We'll call this one 'Currently Obsessing' in which I will share said current obsessions with you fine folks. Because I'm cool and I like cool stuff and you can be vicariously cool by liking the same cool stuff as me. Get it? Good.
I even made a pretty list!



I'm not trying to say I'm like some kind of fabulous trendsetter or anything (kidding! That's totally what I'm saying) but calling oneself a hipster in even the most tounge in cheek of ways indicates a certain confidence in ones coolness. Or maybe I'm just an asshole. I have not quite been able to acsertain that just yet. When I do I'll let you know, but in the meantime, I need to tell someone about all this interesting crap floating about my brain these days.

First up, currently listening to : Angel Olsen.

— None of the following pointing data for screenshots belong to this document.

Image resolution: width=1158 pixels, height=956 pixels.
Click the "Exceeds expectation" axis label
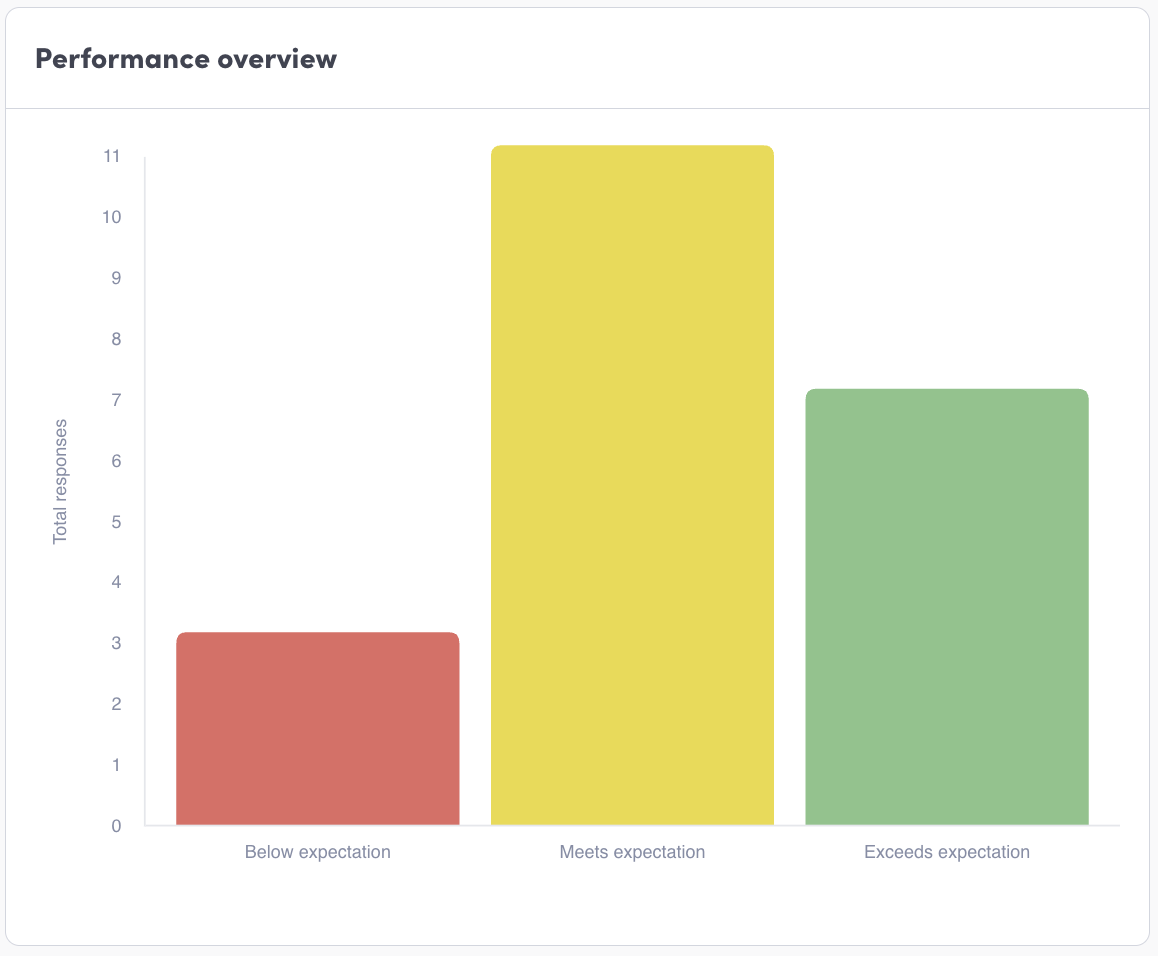coord(946,853)
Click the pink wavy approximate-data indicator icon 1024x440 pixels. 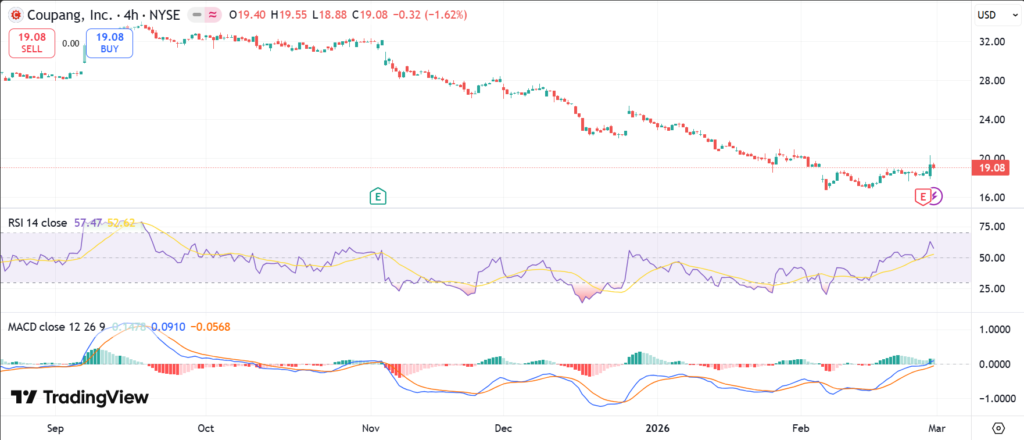click(x=213, y=14)
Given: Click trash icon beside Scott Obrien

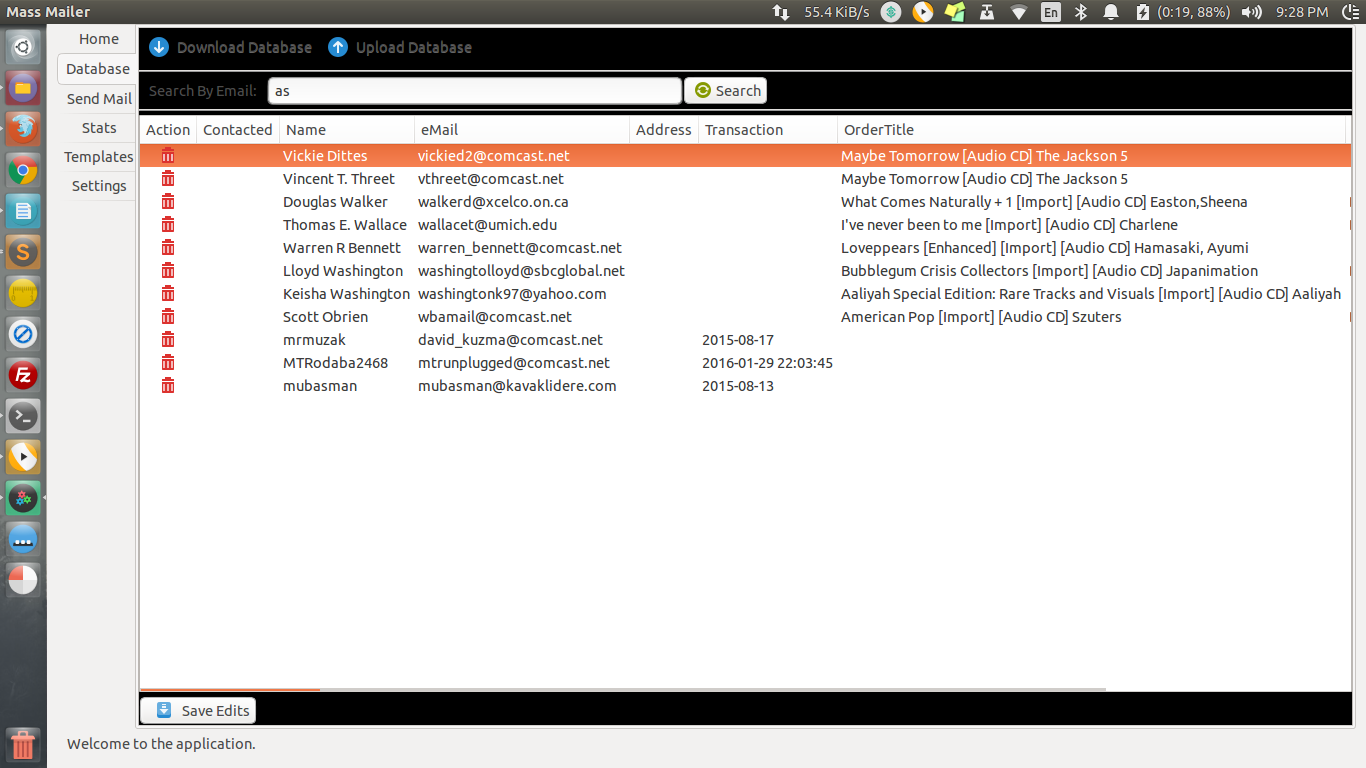Looking at the screenshot, I should pyautogui.click(x=168, y=317).

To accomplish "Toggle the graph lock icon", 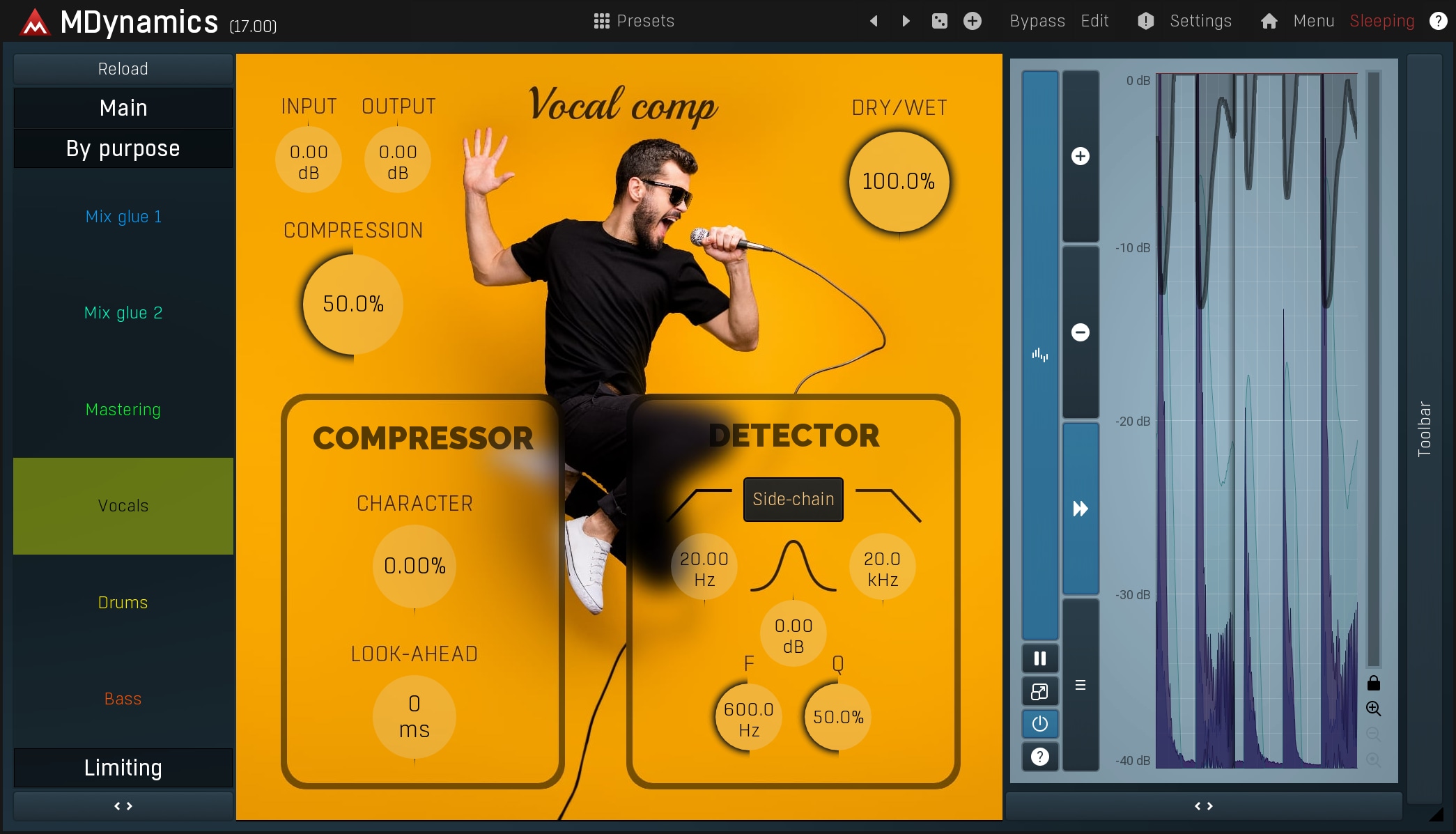I will coord(1373,683).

I'm going to continue in bold because she is just that frickin amazing. I'm serious youtube that shit like right now. Here, I'll make it super easy for you.

I do have to admit one thing though. My husband found her first. Which makes him a little cooler than me, but that's okay. We're good for eachother like that.

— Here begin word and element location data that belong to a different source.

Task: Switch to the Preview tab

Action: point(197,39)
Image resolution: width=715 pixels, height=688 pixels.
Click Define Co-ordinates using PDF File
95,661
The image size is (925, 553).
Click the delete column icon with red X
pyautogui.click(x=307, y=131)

The album is called Burn Your Fire For No Witness and Pitchfork gave it a crazy good review that says it way better than I can so click that link people! The song Enemy in particular just tears me apart in that perfectly painful way, that pain that is so beautiful because it's so fucking real. It's like (one of) the girls inside my head broke out and put music to all her unwritten poetry. I'm sorry if that makes no sense to you. Please, just listen.

The next two things on my list are colors. Because I'm random like that, bear with me. I plan on dressing pretty much exclusively in shades of white this spring. Well, white plus denim. While my hunt for the elusive perfect white tee shirt has thus far been unfruitful, I will continue my search and wear every iteration of said white shirt until I find it. I will find it, if only because that's all I'm going to wear and purchase. I'm nothing if not stubborn. Now, I'm sure some color will get thrown in there (it's going to be a big season for pastels, but I'm sure you already knew that) but I saw this one picture on Pintrest and I decided that white was it for me this spring.

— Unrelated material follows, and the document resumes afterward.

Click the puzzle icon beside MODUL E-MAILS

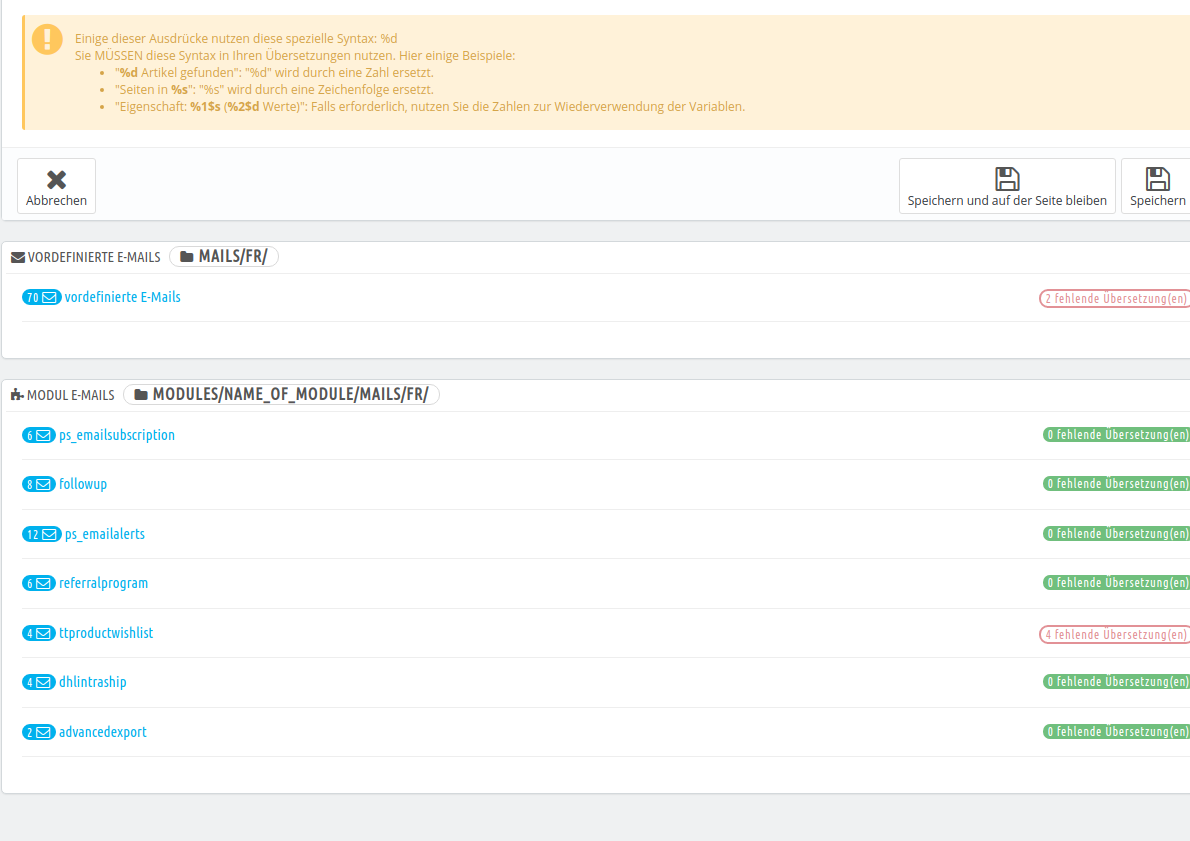coord(17,395)
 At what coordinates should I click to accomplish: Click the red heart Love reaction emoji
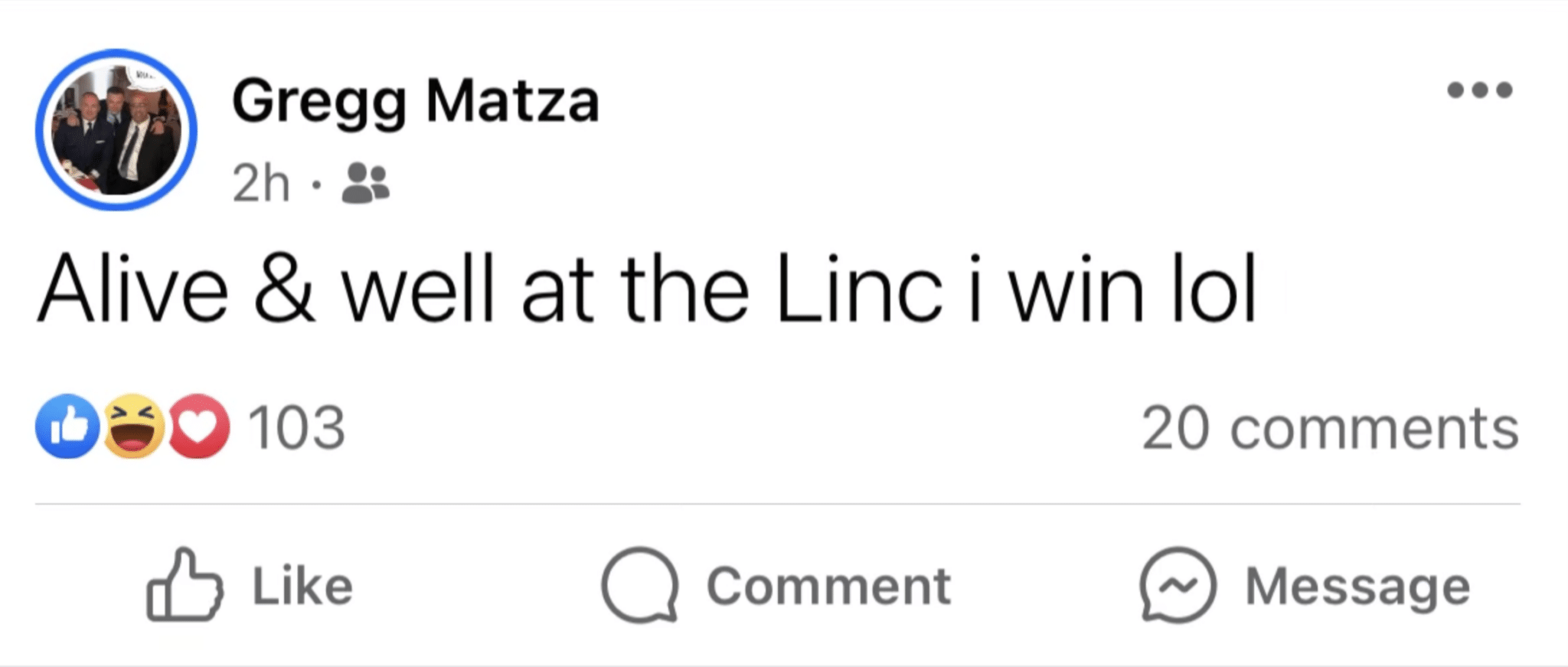click(199, 427)
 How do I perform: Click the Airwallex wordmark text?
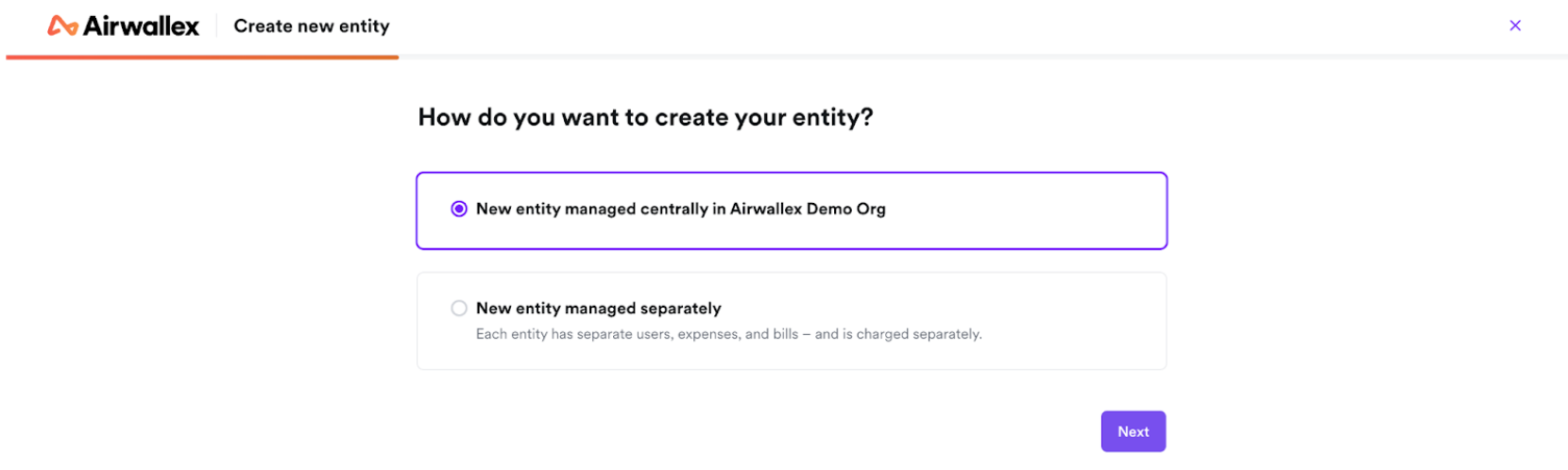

Gold. I bought this amazing gold foil pen and I'm putting that shit on everything. Plus, this gold wishbone necklace the husband bought me that magically goes with everything I own. I've worn it every day since he bought it, and the only other piece of jewlery I wear every day are my wedding rings. I have quite a few baubles (what can I say I like shiny things) so that's saying quite a bit. What can you take from this? Invest in a delicate piece of 'personal' jewlery. Then you can wear it all the time and call it your signature piece. Who doesn't want a signature piece?!? That just sounds fancy.
The bullets cool too, but it's got nothing on that wishbone xx
I'm still reading The Journey of Desire . And I'm still obsessed with it. But I'm not going to review it
until I'm done (which might be a while, because I am savoring this read. Plus it requires much bible checking and investigating). All I'm going to say is, get thee to Barnes and Noble. We can be obsessed together.

Items 5 and 6 on the list can kind of all be thrown into one category, and we'll call that category creating. Or maybe art. Anyway, I can't stop buying pictures of girls with antlers. Deer girls. I have no idea what's behind this new fascination, but I've always had a thing for the wild and fae. I even have a Pintrest board, girls with antlers .

Art by Prettylittlethieves
Art by GirlandParrot
I have so many new favorites on etsy. It's crazy how many amazing artisans and crafters make their 'home' on etsy. The platform it's given my work has been insane and I've found so many like minded creatives there. Which is pretty much the definition of cool. In case you were wondering.

And that said, I've managed to work my way around to what's kind of been bothering me about my work lately. I haven't made art for the love of making art in... a while. And I feel like the stuff I'm selling in my shop, while it's definitely representative of me as a creative, I'm not sure that it's representative of me as an artist. I'm not even sure who I am as an artist actually. I can certainly make things. It's almost too easy. But I feel like I've been lacking vision. Maybe that's why I'm making lists and searching for inspiration.

I think I just need to get lost somewhere.